TASK >> Among the lines of this material, find those holding the word "toolbar" and report how many there are, with nothing added.

DATA EXCERPTS >>
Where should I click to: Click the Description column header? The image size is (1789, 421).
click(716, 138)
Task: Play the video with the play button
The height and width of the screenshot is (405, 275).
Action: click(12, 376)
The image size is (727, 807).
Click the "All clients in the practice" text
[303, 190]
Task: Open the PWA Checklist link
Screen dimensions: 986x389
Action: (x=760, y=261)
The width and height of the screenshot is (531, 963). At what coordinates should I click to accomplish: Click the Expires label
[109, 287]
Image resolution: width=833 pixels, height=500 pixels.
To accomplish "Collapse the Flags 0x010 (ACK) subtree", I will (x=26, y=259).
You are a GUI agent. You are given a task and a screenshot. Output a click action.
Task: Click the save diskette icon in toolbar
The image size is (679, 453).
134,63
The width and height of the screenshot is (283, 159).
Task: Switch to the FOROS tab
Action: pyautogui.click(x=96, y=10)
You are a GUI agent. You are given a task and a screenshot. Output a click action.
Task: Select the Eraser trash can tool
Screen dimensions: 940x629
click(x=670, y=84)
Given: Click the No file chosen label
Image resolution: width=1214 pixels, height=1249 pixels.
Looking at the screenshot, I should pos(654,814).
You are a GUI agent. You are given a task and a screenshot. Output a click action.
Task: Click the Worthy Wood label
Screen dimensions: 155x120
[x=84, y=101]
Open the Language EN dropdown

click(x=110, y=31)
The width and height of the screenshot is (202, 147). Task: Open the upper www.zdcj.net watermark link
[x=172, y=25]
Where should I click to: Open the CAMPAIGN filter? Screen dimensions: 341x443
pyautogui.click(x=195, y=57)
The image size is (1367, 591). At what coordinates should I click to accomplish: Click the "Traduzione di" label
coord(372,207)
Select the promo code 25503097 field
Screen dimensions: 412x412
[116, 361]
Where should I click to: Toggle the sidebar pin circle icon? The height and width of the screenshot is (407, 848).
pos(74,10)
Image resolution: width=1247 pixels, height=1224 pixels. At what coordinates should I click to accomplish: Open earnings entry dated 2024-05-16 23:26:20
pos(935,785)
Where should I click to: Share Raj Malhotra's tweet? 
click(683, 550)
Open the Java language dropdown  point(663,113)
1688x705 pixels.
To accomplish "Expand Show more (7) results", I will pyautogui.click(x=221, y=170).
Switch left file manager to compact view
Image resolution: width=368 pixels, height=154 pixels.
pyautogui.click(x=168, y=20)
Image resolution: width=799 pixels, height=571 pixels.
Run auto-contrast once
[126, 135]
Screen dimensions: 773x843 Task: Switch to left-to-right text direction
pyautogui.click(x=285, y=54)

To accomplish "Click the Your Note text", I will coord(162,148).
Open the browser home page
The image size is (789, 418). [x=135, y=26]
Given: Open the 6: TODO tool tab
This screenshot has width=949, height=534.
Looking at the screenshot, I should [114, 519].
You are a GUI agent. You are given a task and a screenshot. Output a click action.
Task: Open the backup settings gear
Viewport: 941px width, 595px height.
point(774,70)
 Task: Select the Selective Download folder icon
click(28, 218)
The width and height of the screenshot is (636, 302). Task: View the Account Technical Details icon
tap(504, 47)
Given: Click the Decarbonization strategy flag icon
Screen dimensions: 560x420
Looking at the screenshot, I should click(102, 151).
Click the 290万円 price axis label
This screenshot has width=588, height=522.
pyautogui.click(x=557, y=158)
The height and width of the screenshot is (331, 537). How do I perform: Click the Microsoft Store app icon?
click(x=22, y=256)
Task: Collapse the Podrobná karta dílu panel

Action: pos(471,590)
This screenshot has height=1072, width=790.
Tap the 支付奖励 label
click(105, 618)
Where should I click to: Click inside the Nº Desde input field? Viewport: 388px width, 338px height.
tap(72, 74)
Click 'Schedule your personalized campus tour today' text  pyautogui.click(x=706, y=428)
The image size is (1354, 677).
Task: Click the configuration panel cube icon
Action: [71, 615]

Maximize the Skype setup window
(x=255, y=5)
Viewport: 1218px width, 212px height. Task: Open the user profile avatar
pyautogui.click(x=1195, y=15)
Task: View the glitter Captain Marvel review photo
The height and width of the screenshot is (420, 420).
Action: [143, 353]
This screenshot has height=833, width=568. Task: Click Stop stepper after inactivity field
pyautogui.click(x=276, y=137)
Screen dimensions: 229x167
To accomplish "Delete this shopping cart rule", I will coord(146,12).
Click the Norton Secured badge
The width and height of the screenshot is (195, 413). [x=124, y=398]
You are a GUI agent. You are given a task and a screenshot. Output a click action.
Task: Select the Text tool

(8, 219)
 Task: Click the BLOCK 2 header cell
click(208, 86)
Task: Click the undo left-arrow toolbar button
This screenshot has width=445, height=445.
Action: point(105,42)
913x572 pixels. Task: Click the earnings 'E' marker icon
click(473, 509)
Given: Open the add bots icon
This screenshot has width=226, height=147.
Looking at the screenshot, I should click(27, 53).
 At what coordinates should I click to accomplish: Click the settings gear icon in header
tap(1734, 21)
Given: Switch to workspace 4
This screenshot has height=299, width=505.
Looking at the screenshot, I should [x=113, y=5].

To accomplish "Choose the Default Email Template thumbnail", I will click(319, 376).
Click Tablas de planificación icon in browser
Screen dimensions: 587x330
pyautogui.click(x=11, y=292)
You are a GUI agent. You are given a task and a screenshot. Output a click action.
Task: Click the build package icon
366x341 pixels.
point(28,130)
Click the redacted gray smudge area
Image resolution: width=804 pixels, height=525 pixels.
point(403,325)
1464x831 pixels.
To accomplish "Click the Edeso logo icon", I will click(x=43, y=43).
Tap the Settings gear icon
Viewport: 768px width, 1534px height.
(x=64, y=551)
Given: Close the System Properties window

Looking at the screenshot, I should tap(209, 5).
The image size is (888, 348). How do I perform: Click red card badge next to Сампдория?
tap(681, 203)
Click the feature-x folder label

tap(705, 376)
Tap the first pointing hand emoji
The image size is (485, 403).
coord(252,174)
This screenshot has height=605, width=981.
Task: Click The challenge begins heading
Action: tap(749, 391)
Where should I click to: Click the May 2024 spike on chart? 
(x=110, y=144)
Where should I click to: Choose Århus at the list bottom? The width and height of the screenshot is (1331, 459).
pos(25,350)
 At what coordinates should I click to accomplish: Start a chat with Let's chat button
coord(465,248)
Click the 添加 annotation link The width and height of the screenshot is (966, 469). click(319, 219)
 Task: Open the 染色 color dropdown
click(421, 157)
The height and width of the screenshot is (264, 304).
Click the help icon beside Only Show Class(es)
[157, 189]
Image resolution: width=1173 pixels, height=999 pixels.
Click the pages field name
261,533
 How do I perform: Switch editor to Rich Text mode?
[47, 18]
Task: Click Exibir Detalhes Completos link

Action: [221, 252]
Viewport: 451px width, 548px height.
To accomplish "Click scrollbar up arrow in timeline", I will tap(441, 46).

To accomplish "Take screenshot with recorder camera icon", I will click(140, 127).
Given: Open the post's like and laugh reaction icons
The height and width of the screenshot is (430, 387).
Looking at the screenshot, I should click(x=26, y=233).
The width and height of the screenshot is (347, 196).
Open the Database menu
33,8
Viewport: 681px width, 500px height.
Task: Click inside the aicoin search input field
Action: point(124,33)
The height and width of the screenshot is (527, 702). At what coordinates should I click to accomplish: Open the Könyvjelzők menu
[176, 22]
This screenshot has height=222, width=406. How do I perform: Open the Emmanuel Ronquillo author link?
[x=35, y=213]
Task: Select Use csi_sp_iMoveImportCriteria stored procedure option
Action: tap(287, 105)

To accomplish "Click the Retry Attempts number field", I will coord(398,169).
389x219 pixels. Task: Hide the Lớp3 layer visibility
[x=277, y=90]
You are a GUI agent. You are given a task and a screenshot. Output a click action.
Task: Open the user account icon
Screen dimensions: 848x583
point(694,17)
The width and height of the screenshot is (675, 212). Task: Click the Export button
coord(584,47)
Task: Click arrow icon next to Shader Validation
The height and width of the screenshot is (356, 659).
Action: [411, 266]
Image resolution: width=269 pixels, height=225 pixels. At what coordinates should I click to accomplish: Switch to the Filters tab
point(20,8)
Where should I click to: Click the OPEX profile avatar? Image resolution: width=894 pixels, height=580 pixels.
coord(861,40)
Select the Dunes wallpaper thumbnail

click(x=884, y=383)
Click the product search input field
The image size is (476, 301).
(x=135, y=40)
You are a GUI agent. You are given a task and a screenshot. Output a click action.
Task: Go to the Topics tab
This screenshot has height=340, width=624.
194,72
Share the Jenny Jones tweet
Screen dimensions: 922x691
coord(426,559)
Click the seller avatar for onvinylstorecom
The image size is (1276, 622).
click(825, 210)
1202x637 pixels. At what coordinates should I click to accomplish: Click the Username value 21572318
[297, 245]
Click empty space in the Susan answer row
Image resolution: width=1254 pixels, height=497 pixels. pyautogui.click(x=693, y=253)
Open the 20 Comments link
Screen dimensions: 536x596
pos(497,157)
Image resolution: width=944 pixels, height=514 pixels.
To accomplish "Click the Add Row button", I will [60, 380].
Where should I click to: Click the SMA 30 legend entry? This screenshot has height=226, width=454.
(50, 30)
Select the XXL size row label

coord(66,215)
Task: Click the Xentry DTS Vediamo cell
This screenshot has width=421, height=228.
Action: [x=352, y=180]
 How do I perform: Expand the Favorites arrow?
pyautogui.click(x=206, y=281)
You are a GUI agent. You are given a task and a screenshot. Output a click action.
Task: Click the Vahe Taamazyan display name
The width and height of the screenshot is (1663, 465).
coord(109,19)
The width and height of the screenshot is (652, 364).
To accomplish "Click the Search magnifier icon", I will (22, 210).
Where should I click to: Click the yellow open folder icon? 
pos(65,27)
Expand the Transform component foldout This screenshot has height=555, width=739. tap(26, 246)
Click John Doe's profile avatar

EXERCISE RESULT >> 2